The Meaning of "Inquiry"

Is It Inquiry-Based?

student inquiryWhat is meant by "inquiry-based" or "inquiry-oriented" instructional materials? What criteria can you use as you examine instructional materials to determine if they are truly inquiry-oriented? The term is widely used and often over-used, so it needs a closer examination.

One of the best resources on the meaning of inquiry is the National Science Education Standards (NSES) (NRC, 1996) developed and published by the National Academy of Sciences—an organization of the nation’s most outstanding and recognized scientists. The NSES defines inquiry as follows:

Inquiry is a multifaceted activity that involves making observations; posing questions; examining books and other sources of information to see what is already known; planning investigations; reviewing what is known in light of experimental evidence; using tools to gather, analyze, and interpret data; proposing answers, explanations, and predictions; and communicating results. Inquiry requires identifications of assumptions, use of critical and logical thinking, and consideration of alternative explanations. (NSES, page 23)

There are many things to notice in this definition but an important one is that inquiry is not a simple, narrow and straightforward process. It doesn’t sound like the five step scientific method so often seen on classroom walls.
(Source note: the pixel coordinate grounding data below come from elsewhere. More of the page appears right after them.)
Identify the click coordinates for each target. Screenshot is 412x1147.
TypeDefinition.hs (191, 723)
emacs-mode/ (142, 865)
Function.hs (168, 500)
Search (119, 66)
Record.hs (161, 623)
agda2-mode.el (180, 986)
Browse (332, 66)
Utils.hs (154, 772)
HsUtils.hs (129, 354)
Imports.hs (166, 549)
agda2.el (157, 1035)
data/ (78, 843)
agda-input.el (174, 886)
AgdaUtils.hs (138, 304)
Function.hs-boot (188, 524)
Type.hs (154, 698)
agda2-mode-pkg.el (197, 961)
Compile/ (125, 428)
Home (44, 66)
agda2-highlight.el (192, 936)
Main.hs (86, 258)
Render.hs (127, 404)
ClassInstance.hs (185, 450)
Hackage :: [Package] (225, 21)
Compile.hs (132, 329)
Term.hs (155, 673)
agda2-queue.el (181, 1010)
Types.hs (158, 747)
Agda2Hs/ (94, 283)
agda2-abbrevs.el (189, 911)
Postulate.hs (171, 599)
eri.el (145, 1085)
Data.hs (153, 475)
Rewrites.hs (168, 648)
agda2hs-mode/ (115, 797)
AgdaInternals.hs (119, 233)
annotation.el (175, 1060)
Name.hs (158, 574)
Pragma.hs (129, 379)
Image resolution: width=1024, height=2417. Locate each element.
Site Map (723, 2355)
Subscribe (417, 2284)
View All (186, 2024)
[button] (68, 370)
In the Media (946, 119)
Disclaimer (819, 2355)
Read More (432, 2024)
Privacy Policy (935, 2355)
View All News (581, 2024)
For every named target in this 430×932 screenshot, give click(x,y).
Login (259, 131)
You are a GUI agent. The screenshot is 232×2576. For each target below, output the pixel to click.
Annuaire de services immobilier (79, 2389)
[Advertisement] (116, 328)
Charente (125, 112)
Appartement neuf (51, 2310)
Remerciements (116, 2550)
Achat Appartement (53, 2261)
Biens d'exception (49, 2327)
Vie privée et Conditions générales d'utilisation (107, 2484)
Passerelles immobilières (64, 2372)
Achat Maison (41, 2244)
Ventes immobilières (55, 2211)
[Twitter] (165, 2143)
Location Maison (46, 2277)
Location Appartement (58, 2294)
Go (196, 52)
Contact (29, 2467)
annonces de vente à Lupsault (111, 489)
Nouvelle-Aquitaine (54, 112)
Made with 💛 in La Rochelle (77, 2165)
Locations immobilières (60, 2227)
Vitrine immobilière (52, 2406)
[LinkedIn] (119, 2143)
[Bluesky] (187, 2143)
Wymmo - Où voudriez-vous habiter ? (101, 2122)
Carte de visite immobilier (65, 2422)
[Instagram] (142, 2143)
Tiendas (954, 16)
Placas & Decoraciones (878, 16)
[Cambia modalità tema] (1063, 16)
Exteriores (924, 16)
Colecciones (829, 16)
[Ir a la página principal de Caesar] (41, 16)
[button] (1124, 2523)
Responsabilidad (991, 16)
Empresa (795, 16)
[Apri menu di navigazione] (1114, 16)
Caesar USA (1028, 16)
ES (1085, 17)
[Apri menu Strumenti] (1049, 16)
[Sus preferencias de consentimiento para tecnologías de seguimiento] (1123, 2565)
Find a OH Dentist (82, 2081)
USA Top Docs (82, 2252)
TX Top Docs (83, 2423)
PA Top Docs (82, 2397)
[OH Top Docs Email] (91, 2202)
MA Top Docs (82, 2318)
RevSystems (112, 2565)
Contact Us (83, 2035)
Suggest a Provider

Nevertheless, the authors of the NSES felt that the use of inquiry in the science classroom was so important that they created a companion document (sometimes referred to as an addendum to the standards), Inquiry and the National Science Education Standards: A Guide for Teaching and Learning (NRC, 2000).* The addendum outlined the following five essential features of classroom inquiry to help us understand what inquiry in a science classroom should look like.

  1. Learners are engaged by scientifically oriented questions.
  2. Learners give priority to evidence in responding to questions.
  3. Learners formulate explanations from evidence.
  4. Learners evaluate their explanations in light of alternative explanations, particularly those reflecting scientific knowledge.
  5. Learners communicate and justify their proposed explanations.

Notice the emphasis on the learner taking the action. One of characteristics of instructional materials that claim to be inquiry-based is that they place much of the responsibility for the work and thinking on the student. The five features are not “steps” to be followed; they are criteria to help teachers and writers determine if instructional materials and teaching strategies are inquiry-based.

We think it useful to apply the essential features of inquiry to the SCI products, Introductory Physical Science (IPS) and Force Motion and Energy (FM&E) to see how they measure up. The following table refers to the essential features by number in the first column. The approach used in IPS and FM&E and an example from IPS appear in the remaining columns.



A description of the approach
used in IPS and FM&E

An example from IPS:
 Experiment 4.4 The Effect of Temperature on Solubility (8th Edition)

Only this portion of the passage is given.